487ESCADA a.k.a. DIWALI:2008/10/23(木) 18:56:22 ID:OhTl4zsk0
「パパ、ちがうよっ!!ジャックはわるいひとじゃないもんっ、とってもやさしいかかしさんなんだよ?」
「うるさいっ!!化け物め、私の娘に何をしていた・・・!?返答次第じゃぁお前を殺してやるぞ!!?」

 父親はもはや理性のかけらすら残っていなかった。化け物が愛しい娘と共にいるという事実を認めたくなかったがために。
 魔術師は杖の先に火球を宿し、剣士は既に剣を抜いていた・・・・もはや一触即発の事態と化している。

「ちがうよっ、ジャックはリタといっしょにあそんでくれたんだよ!?ジャックはわるくないもんっ!!」
「うううううるさぁあぁいっ!!!二人とも、何をグズグズしているんだ!?早く奴を殺せっ、殺してしまえっ!!」
 完全に正気を失っている・・・二人はそう感じ取っていた。

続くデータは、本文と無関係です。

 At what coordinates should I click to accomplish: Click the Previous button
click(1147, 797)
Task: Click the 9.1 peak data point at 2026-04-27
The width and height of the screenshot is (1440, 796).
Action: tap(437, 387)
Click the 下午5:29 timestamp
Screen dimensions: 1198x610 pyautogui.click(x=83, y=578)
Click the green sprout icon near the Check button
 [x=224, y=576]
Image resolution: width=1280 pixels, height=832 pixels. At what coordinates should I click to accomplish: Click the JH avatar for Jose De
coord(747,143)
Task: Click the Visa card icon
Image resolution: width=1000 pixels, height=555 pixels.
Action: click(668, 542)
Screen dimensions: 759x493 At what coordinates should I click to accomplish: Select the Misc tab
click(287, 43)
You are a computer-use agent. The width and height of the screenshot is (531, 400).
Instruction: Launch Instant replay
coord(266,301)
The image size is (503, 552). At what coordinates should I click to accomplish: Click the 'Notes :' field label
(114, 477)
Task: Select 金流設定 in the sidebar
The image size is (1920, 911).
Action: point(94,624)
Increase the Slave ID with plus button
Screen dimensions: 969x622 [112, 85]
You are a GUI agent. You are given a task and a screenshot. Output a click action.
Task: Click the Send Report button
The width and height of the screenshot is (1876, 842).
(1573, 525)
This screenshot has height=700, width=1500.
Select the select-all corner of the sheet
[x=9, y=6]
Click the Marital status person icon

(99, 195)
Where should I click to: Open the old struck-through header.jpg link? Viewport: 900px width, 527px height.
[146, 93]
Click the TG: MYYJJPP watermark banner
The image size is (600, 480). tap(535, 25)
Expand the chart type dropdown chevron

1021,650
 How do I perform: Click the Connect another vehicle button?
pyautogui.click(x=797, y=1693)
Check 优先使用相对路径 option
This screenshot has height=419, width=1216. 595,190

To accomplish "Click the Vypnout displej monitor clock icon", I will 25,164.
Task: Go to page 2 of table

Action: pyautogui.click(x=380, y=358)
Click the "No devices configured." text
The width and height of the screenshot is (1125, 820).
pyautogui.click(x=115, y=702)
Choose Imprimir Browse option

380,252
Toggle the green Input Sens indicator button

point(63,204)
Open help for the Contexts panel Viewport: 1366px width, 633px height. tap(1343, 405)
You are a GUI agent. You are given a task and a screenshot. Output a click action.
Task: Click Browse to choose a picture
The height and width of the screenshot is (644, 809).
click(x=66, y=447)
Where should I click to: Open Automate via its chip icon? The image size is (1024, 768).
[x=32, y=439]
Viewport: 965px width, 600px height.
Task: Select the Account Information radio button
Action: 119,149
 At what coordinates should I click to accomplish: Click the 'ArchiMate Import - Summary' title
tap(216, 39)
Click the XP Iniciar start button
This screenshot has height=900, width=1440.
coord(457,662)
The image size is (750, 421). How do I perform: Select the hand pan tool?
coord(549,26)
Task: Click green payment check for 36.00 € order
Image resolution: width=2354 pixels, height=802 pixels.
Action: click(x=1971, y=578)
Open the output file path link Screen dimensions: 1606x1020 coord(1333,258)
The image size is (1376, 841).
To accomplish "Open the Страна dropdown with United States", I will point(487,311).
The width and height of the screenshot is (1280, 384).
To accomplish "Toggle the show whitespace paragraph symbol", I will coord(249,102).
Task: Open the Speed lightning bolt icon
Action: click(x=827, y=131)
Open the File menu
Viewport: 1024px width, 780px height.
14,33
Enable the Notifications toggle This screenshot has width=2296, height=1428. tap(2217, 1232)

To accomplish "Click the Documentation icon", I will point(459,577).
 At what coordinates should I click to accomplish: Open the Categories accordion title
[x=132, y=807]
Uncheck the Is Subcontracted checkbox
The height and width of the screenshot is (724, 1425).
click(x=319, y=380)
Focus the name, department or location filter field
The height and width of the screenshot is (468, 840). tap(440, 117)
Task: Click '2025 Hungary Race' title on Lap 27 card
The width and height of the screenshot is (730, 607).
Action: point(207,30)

彼と違い、剣士と魔術師は見抜いていた。
 リタが庇うその案山子には邪念など一切無い、優しい心を持った案山子なのだと・・・

「悪いけど旦那・・・オレにはあいつを斬るなんて真似、とてもできやしねぇ。あいつ、あの子の言うとおりイイ奴だぜ。」
「右に同じくです。私にもわかります・・・彼は邪悪な者ではない。純粋なオーラが見えま・・・あっ!?」
 話す魔術師から杖を強奪し、父親はその場で呪文を唱えた!!火球を生み出すと、狙いをジャックへと向ける・・・!!
「何が純粋だっ・・・案山子が生きてる時点でおかしいんだ、お前は化け物でしかないんだよぉおぉぉぉっ!!!」

 父親の叫びと共に火の玉は放たれた!!!しかしその火球は軌道が安定せず、リタの方へと飛んでゆく!!!!
「なんてバカなことをっ!!!魔術の知識も無い者がそんなことしたら暴走するに決まっているではないか!」
「くそっ、間に合わねぇっ―――――――っ!!!!」

ドゴォンっ!!!

 火球が炸裂する音がした・・・・そこには・・・・・

「ジャック・・・・ジャックうぅうぅぅっ!!?!へんじして!?ねぇジャックぅぅぅっ!!!」
 リタは泣いていた。父親が誤って放った火の玉から彼女を救おうと身代わりになったジャックが倒れたのを見て・・・
「うぅ・・・また・・・・泣いてるの?・・・僕はっ、大丈夫・・・だから、ね?泣かないで、リタ・・・・」
「えっく・・・ジャック、しんじゃいやだよ?リタといっしょにこれからもず〜っとあそぼう?ずっと、ずっとずっといっしょだよ!?」
 彼女の目からは大粒の涙が零れ落ちる・・・雫はポツポツと、ジャックのカボチャ頭に降り注ぐ。


「リタ・・・僕から、最後のお願い・・・僕の頭のカボチャ、大切にして欲しいんだ。そして、その頭と藁の束を使って、僕の身体を造ってね。
 身体はなくなっても、僕の魂は残り続ける。君を見守っているから・・・いつの日か、またボクと楽しく過ごせる日が来るまで・・・・・
 これはお別れじゃないんだよ・・・少し、眠るだけだから・・・・また目が覚めるのを楽しみにしているから、リタ・・・泣かないでね?」

 自らの願いを伝えたジャックの手が、静かに地面に落ちた。リタの泣く声は納骨堂に力強く響いた・・・
 剣士は虫の居所が悪そうに地面を蹴り、魔術師は頭を下げてうなだれている・・・しかし一人だけは変わっていない。
「ハハっ・・・ファハハハハッハハハっ、ざざ、ざまァ見ろ怪物め!!!お前なんか死ねばいいんだゲブゥっ!!?!」
 歯に衣着せず、父親は暴言を吐き続けていたが、堪忍袋の緒が切れた剣士が彼の腹を殴って気絶させる。
「テメェはっ・・・モンスターの優しい心もわからねぇのかよっ、バカヤローがぁっ!!!!!ちくしょぉぉおぉぉっ!!」
 抑えていた感情を爆発させて、涙を流しながら彼は叫んだ・・・・

 奇しくもその日は10月31日のこと・・・悲しみのハロウィンだった。